» **Written problem 1**
Answer these questions about the list of Gaelic games memories:
(a) Where are the few pints had before the game?
(b) Whose car or van is filled to the roof with under 12's on the way to a match?
(c) News from which two places are the fathers listening to in their cars at the beaches in July?
-.-.-
The way Michael O’Muircheartaigh pronounces Colm O’Rourke.
The noise in Croke Park when the teams come out.
The few pints in Quinn’s before the game.
The anticipation filled days coming up to a big game.
Banter between supporters.
The stories about players from a bygone age.
Every player, no matter how good, always has a younger brother that
would have been better but for the
booze/women/emigration/job/incarceration etc (delete as
appropriate).
On any one summer Sunday more people would attend club and county
fixtures across the country than would attend soccer and rugby
combined all year long.
Old blokes with transistor radios who are always more interested in
the radio telling you about u-21 hurling down in Limerick than the
game they’re watching in Croker.
Ringing up people you haven’t spoken to in twelve months telling
them to keep you in mind for a ticket, then getting a complete shock
when they come up with the goods. Then telling everyone that asks
you for a ticket to feck off – do you not know how hard it is to get
tickets.
The crack in the pub after a big win.
The OOOOOOOO of the crowd when there is a bone crunching shoulder.
Those days when you’re playing out of your skin and you can do no
wrong, you just know before the keeper kicks the ball out, you’re
going to catch it clean.
Championship football on a warm summers evening, the hard sod, quick
ball and the roar of the crowd.
Pints in the town after winning a club championship match.
John 3:16.
Beaches in July when all the fathers are inside their cars listening
to the news from Clones or Thurles.
Interviews with the players and you hear the real accents of the
places they come from.
Bringing the cup around to schools in the months after the
All-Ireland.
Pubs with All-Star posters on the wall.
Johno’s car or van filled to the roof with under 12’s on the way to
a match. Then, on the way home he stops at a shop and buys them all
ice-cream, all from his own pocket.
The one line comment from some wit in the crowd that gets both sets
of supporters laughing the cheering.
The last bars of Amhran Na bhFiann lost in the mighty roar.
Cars parked in every gap in the hedge and every farm yard at local
championship matches.
Not caring about the splatters of cowshite caked on the ankle of
your trousers because of the day that’s in it.
Young wans playing their own championship behind the goals at the
county final.
“Anyone buying or selling a ticket?”
-.-.-
» **Written problem 2**
Reproduce the entries word for word, starting with the line that contains "The image size is (1456, 819)." and going on through the line that contains "Action: click(77, 124)".

» **Data records**
-.-.-
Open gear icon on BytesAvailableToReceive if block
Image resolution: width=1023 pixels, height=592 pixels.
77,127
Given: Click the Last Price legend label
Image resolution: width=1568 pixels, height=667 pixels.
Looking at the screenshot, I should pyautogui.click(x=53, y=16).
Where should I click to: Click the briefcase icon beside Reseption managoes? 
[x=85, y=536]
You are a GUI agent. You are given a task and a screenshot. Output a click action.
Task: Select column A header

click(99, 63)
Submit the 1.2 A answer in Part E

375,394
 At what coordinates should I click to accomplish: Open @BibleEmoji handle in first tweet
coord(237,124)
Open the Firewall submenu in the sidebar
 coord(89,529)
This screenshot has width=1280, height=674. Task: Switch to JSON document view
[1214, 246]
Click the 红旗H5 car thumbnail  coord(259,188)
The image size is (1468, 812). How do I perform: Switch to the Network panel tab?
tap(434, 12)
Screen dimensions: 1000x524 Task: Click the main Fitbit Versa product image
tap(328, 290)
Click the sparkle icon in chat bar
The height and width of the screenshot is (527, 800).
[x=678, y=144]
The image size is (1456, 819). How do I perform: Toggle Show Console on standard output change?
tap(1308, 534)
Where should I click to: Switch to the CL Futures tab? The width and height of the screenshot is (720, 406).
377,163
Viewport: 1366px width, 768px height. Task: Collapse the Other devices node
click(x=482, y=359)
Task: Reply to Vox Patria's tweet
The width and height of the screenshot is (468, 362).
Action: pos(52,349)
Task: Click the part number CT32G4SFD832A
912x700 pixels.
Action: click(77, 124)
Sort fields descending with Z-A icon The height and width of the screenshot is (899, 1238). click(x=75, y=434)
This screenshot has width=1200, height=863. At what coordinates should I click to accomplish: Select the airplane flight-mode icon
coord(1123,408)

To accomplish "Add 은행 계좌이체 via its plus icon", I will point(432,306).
-.-.-
» **Task output 1**
(a) Quinn's
(b) Johno's
(c) Clones or Thurles

» **Task output 2**
The image size is (1456, 819). How do I perform: Toggle Show Console on standard output change?
tap(1308, 534)
Where should I click to: Switch to the CL Futures tab? The width and height of the screenshot is (720, 406).
377,163
Viewport: 1366px width, 768px height. Task: Collapse the Other devices node
click(x=482, y=359)
Task: Reply to Vox Patria's tweet
The width and height of the screenshot is (468, 362).
Action: pos(52,349)
Task: Click the part number CT32G4SFD832A
912x700 pixels.
Action: click(77, 124)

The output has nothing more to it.